[SOURCE MATERIAL]
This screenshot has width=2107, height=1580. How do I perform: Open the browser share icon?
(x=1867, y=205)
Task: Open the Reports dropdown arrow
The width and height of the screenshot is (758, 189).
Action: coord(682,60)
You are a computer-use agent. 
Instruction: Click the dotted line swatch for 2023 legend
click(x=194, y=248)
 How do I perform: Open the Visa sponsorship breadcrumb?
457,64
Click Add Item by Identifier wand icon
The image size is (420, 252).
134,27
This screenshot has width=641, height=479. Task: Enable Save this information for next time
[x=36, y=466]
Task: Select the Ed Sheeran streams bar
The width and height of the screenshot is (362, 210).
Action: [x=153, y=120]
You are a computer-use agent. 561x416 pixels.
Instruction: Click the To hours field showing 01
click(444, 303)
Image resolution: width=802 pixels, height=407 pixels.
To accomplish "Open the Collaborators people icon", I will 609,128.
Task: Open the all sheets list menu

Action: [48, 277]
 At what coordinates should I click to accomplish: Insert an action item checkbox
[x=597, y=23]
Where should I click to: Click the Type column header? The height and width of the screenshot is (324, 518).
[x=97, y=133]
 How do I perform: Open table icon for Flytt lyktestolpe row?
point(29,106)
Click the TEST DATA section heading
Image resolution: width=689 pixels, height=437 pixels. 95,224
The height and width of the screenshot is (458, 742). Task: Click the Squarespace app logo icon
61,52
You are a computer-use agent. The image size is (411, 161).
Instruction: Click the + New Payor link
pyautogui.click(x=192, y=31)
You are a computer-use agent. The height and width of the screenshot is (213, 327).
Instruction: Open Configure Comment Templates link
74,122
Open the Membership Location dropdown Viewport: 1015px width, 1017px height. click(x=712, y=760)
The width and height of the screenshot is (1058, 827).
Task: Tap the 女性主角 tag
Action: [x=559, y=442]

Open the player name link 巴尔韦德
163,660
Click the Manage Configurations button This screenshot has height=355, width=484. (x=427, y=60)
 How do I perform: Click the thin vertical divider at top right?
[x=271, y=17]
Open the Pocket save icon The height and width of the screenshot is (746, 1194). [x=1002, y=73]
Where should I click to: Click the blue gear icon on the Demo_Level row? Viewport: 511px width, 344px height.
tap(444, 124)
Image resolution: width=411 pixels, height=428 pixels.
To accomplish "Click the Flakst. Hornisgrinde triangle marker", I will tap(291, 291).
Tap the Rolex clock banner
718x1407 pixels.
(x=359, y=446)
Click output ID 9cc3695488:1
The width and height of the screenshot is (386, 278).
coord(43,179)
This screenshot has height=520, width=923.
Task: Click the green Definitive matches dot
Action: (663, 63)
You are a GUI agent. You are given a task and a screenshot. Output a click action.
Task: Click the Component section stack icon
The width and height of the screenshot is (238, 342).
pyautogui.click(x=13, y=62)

[WHAT IS BEING ASKED] Find each line in the records holding the string "agent" and show it.

[EXERCISE RESULT]
You are a computer-use agent. 
You are a computer-use agent. 561x416 pixels.
You are a computer-use agent. The image size is (411, 161).
You are a computer-use agent. The height and width of the screenshot is (213, 327).
You are a GUI agent. You are given a task and a screenshot. Output a click action.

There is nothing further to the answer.